EXERCISE: Nothing in the records that follow should differ once you have copied them out.

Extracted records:
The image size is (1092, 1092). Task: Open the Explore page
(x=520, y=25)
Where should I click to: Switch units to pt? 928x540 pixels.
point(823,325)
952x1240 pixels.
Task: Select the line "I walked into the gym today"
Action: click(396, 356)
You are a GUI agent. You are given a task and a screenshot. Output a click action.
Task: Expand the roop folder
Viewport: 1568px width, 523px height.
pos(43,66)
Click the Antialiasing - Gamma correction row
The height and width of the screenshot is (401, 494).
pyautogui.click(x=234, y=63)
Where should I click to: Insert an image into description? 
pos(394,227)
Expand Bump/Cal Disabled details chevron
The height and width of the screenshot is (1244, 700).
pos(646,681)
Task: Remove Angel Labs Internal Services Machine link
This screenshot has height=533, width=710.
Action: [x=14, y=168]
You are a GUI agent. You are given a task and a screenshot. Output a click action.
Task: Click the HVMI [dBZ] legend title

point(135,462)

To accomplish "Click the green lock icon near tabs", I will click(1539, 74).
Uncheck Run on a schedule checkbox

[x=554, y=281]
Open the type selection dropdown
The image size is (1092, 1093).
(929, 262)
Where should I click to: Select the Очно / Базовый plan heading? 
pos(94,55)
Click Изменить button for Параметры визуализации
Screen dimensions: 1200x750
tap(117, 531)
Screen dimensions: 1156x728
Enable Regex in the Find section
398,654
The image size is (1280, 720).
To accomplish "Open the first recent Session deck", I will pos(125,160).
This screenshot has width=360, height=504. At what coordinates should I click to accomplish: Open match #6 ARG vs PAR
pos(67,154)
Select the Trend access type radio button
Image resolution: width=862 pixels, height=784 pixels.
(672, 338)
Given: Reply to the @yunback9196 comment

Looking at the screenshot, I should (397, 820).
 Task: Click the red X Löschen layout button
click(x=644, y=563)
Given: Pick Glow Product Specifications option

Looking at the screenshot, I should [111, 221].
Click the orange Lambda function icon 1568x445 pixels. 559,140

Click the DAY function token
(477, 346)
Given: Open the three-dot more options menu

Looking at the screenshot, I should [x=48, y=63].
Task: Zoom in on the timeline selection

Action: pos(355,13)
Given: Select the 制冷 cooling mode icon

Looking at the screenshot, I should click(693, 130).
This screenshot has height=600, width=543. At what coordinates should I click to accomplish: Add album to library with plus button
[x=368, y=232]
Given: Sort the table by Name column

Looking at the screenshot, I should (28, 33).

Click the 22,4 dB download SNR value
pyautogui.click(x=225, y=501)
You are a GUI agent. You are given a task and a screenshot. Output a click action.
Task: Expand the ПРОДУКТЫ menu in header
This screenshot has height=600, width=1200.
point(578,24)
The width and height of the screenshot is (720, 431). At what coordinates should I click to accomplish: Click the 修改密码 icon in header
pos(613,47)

OUTPUT OF THE EXERCISE:
The image size is (1092, 1092). Task: Open the Explore page
(x=520, y=25)
Where should I click to: Switch units to pt? 928x540 pixels.
point(823,325)
952x1240 pixels.
Task: Select the line "I walked into the gym today"
Action: click(396, 356)
You are a GUI agent. You are given a task and a screenshot. Output a click action.
Task: Expand the roop folder
Viewport: 1568px width, 523px height.
pos(43,66)
Click the Antialiasing - Gamma correction row
The height and width of the screenshot is (401, 494).
pyautogui.click(x=234, y=63)
Where should I click to: Insert an image into description? 
pos(394,227)
Expand Bump/Cal Disabled details chevron
The height and width of the screenshot is (1244, 700).
pos(646,681)
Task: Remove Angel Labs Internal Services Machine link
This screenshot has height=533, width=710.
Action: [x=14, y=168]
You are a GUI agent. You are given a task and a screenshot. Output a click action.
Task: Click the HVMI [dBZ] legend title

point(135,462)

To accomplish "Click the green lock icon near tabs", I will click(1539, 74).
Uncheck Run on a schedule checkbox

[x=554, y=281]
Open the type selection dropdown
The image size is (1092, 1093).
(929, 262)
Where should I click to: Select the Очно / Базовый plan heading? 
pos(94,55)
Click Изменить button for Параметры визуализации
Screen dimensions: 1200x750
tap(117, 531)
Screen dimensions: 1156x728
Enable Regex in the Find section
398,654
The image size is (1280, 720).
To accomplish "Open the first recent Session deck", I will pos(125,160).
This screenshot has width=360, height=504. At what coordinates should I click to accomplish: Open match #6 ARG vs PAR
pos(67,154)
Select the Trend access type radio button
Image resolution: width=862 pixels, height=784 pixels.
(672, 338)
Given: Reply to the @yunback9196 comment

Looking at the screenshot, I should (397, 820).
 Task: Click the red X Löschen layout button
click(x=644, y=563)
Given: Pick Glow Product Specifications option

Looking at the screenshot, I should [111, 221].
Click the orange Lambda function icon 1568x445 pixels. 559,140

Click the DAY function token
(477, 346)
Given: Open the three-dot more options menu

Looking at the screenshot, I should [x=48, y=63].
Task: Zoom in on the timeline selection

Action: pos(355,13)
Given: Select the 制冷 cooling mode icon

Looking at the screenshot, I should click(693, 130).
This screenshot has height=600, width=543. At what coordinates should I click to accomplish: Add album to library with plus button
[x=368, y=232]
Given: Sort the table by Name column

Looking at the screenshot, I should (28, 33).

Click the 22,4 dB download SNR value
pyautogui.click(x=225, y=501)
You are a GUI agent. You are given a task and a screenshot. Output a click action.
Task: Expand the ПРОДУКТЫ menu in header
This screenshot has height=600, width=1200.
point(578,24)
The width and height of the screenshot is (720, 431). At what coordinates should I click to accomplish: Click the 修改密码 icon in header
pos(613,47)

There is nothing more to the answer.